Sunday, June 1, 2008

Last Evidence of Yellow Cat Disappears

With a few strokes of a paintbrush the other day I erased the last physical sign of Yellow Cat's presence.
After he died in March, I put away the little house I'd put out for him – one that he seldom deigned to use, not matter how cold the weather – and discarded his food and water dishes.
But I left the scars on the corner board at the top of the steps leading from the side deck to the alcove just outside the door. Yellow Cat was a big guy, and he liked to stretch full length against the corner board and drag his claws down the soft cedar. I covered the raw scars with gray stain any number of times. It would last for a while, but sooner or later he felt the urge to stretch and etch into the wood the sign that this was his home.

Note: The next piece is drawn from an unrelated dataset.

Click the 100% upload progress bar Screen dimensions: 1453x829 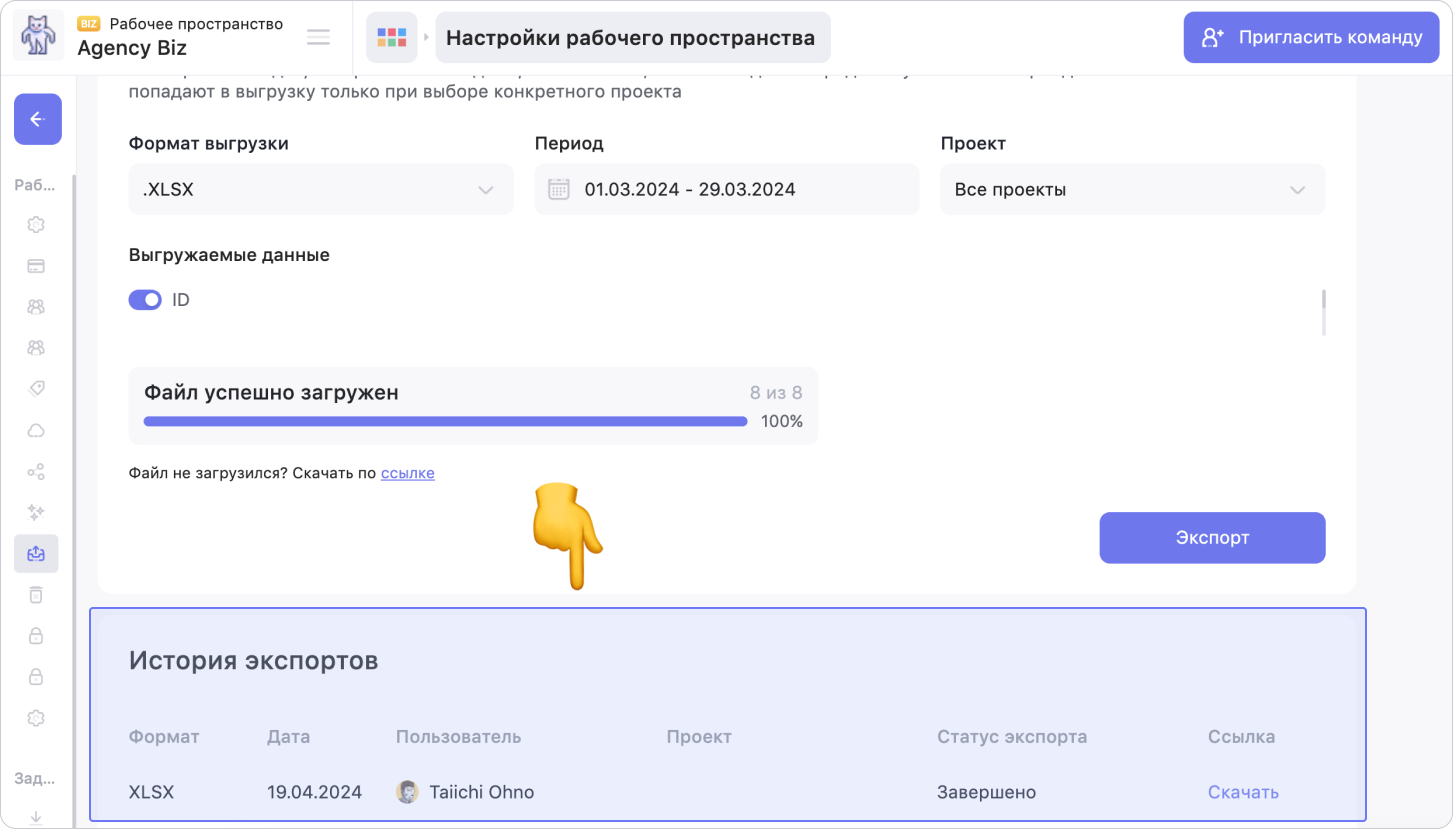[x=445, y=421]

Yellow Cat was not my cat; in fact, he was no one's cat, although I do now know whether that was by his choice or whether someone abandoned him. Over the past four years, though, we had achieved an understanding. I would provide food and water and take him to the vet for shots or to be patched up when he occasionally was wounded by some more aggressive creature. In exchange, he would decorate the porch railing or the deck or the driveway, lolling in the sun or curled up in a ball on the bench.
I had been seeing Yellow Cat (that started as a description and became his de facto name) off and on for more than a year before we began slowly establishing a relationship. He would be curled up in the sun at the end of a retaining wall or sitting under a bush down the hill from the house. He covered a wide range. I had spotted him in the woods by the boat ramp more than a mile from the house, and neighbors had seen him lurking around their places.

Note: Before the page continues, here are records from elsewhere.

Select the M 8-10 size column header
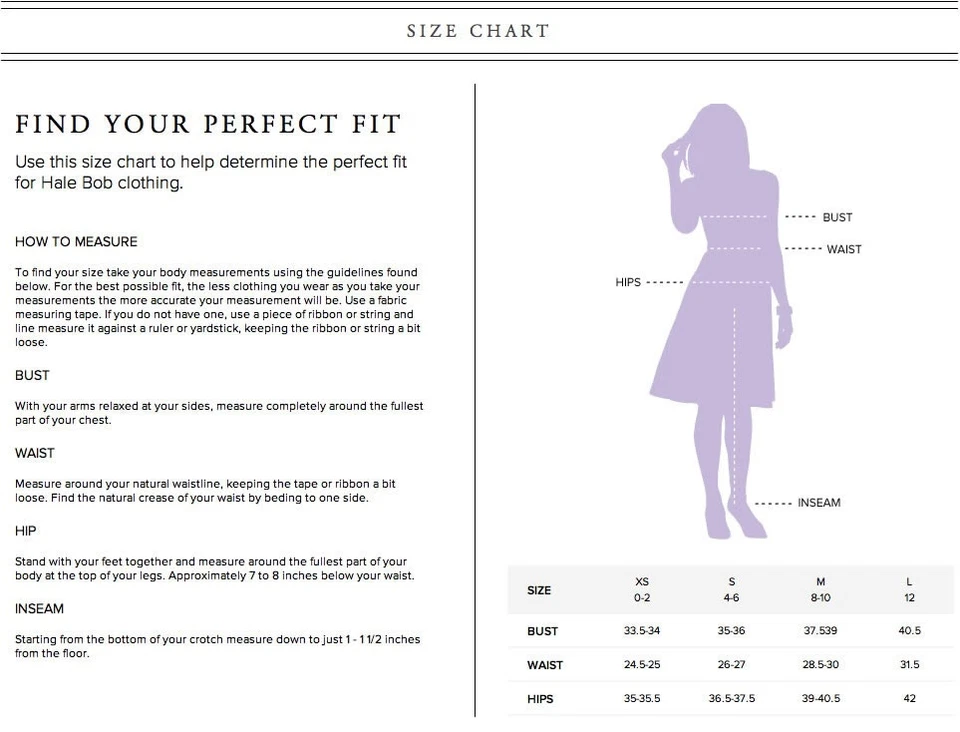 [820, 589]
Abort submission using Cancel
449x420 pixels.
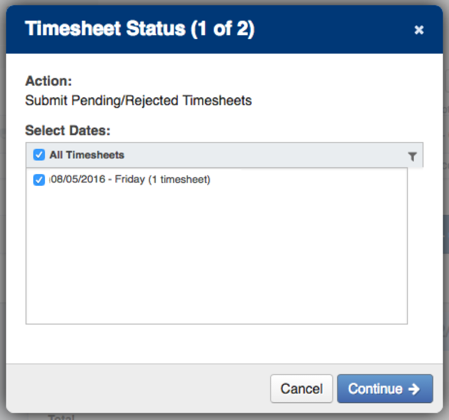pyautogui.click(x=301, y=389)
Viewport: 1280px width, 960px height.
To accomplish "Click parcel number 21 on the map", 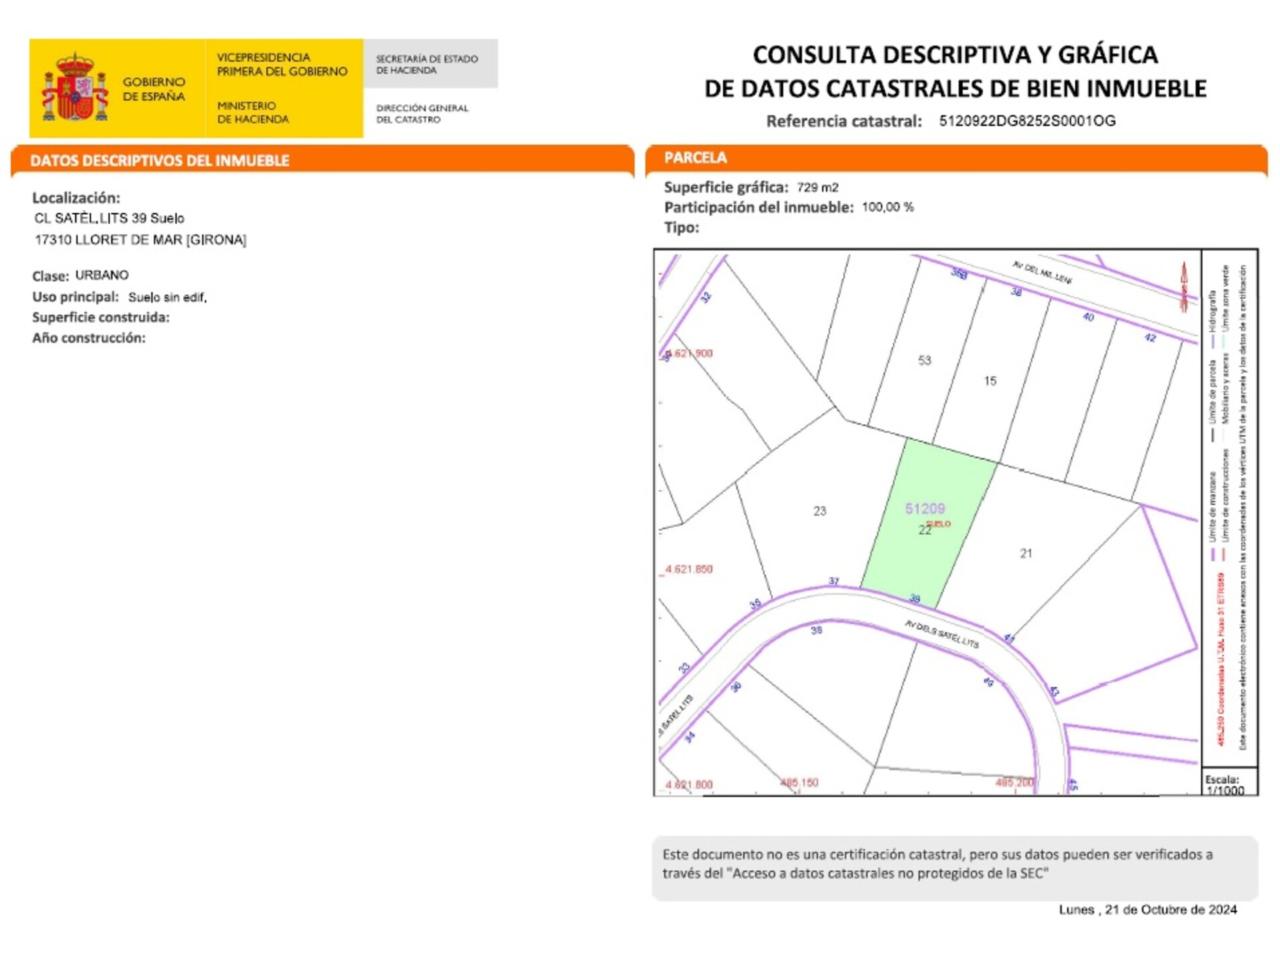I will click(x=1026, y=553).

He was skinny, and his fur was matted; he had luminous eyes. If anyone came too close, he disappeared into the bushes. Occasionally I put food out, well away from the house. It disappeared, but I never knew whether he was the diner.
After we moved to the lake full-time and brought out indoor cat with us, sightings of Yellow Cat increased.

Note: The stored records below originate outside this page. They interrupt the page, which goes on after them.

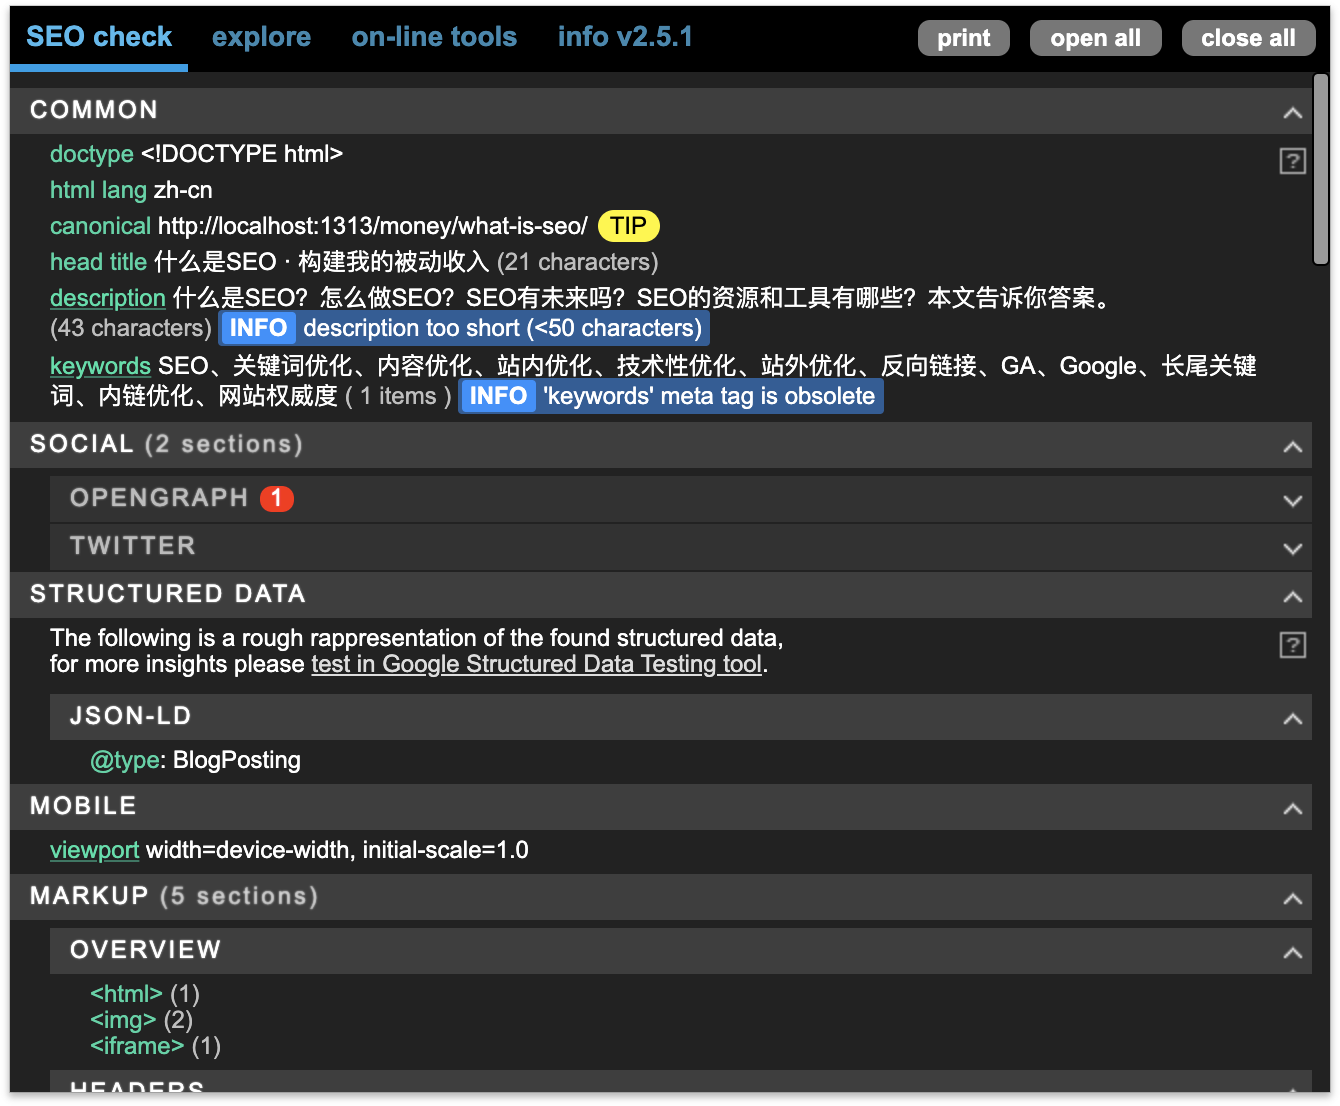1340x1106 pixels.
Task: Expand the TWITTER subsection
Action: pos(1292,548)
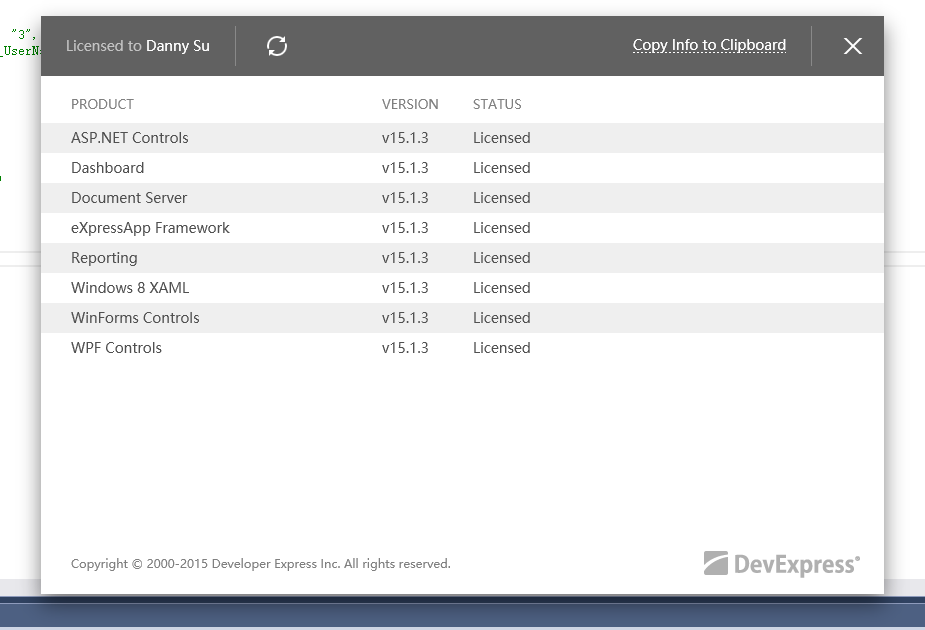Click the copyright Developer Express text
Image resolution: width=925 pixels, height=630 pixels.
click(260, 564)
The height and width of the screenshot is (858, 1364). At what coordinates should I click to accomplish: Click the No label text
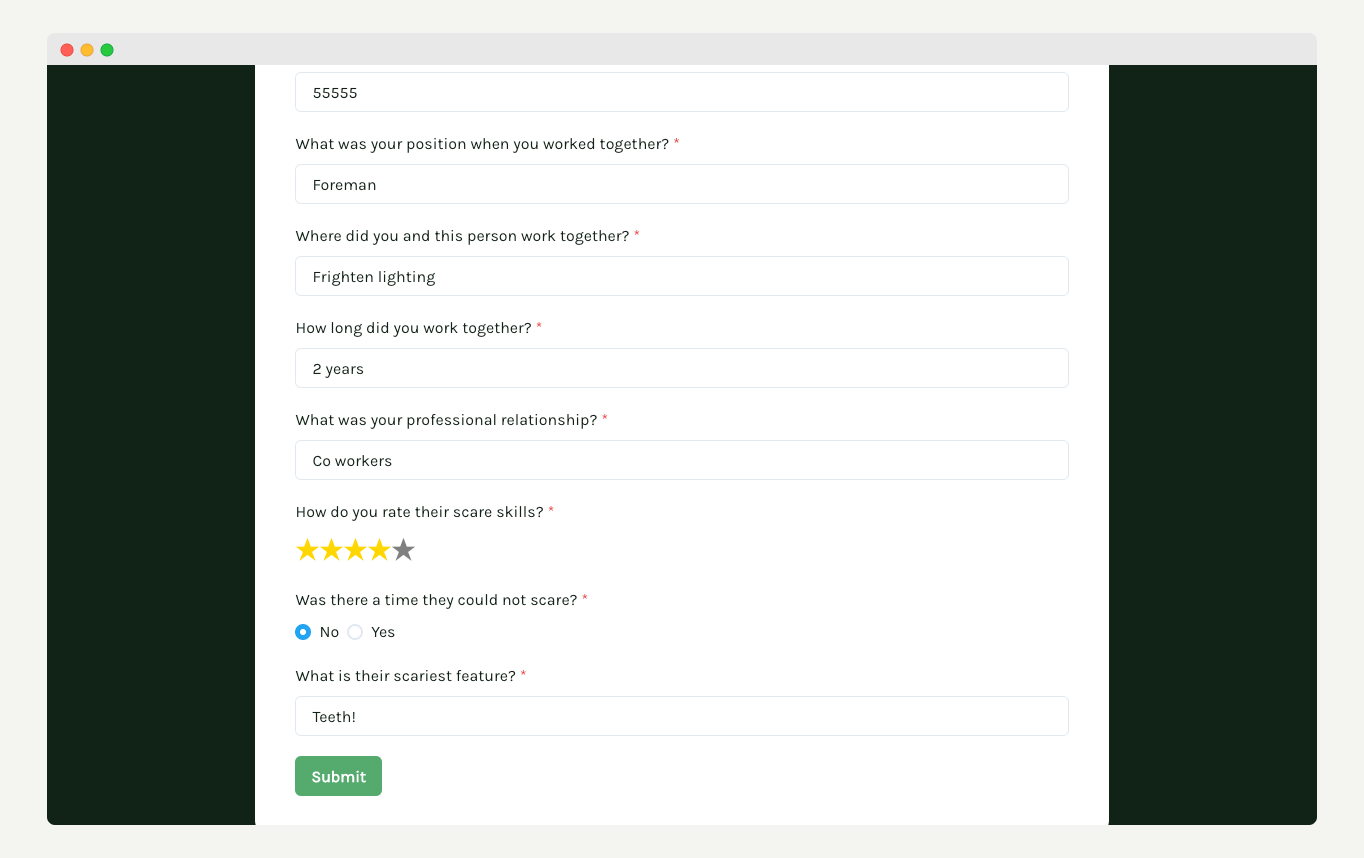coord(329,632)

Over time, Yellow Cat began eating from a dish on the side deck, and then from a dish on the stoop. He no longer retreated when I appeared, but allowing an occasional scratching of his ears was about as much contact as he tolerated. He no longer looked emaciated; he grew sleek and seemed to content to spend most of his time around the house.
On the Wednesday morning that he died, Yellow Cat was at the side door as usual, staring patiently through the glass, head cocked to one side, waiting for breakfast.
I filled his dish – it had been licked clean, which meant thad a coon or possum had wandered by; Yellow Cat always left a few crumbs.
A couple of hours later, I went to put some things in the car preparatory to taking my wife to Birmingham for a medical appointment. Yellow Cat was sprawled on the side deck, looking very much as he did when he stretched out in a warm, sunny spot. The day, however, was cold and windy, and ordinarily he would have taken shelter under the tea olive bush at the corner of the house.
He was dead, peacefully dead, as if the end had come by surprise, and I would like to think, painlessly. There were no marks on him, not even any sign of discomfort. It must have happened not long before I found him, because rigor had not yet set in. When animals know they are dying, they often seek a secluded spot to pass away. Yellow Cat apparently didn't have that warning, and I am glad, because if he had simply disappeared, I would always have wondered what happened to him.
I covered him to keep the buzzards and other animals from getting to him, and when we got home that evening, I  buried him on the hillside overlooking the lake. My wife donated flowers from a bouquet that someone had sent her.
The next day, I called our veterinarian to tell him about Yellow Cat's death and to ask whether I should be concerned about the health of our indoor cat. The circumstances of his death didn't yield a ready explanation, and he asked me to remove Yellow Cat from his hillside so he could be sent to Auburn University for an autopsy.
So I carefully removed the now stiff body from his hillside and took him to the vet in a black plastic bag.
I said goodbye to Yellow Cat for a second time and promise myself that I won't reach an understanding with another homeless animal. At least not any time soon.

Post Script: A few weeks later, the vet called me with the autopsy report. Yellow Cat died of a heart attack. We never knew how old he was, and a heart attack was a far easier death the the renal failure that claims so many older cats.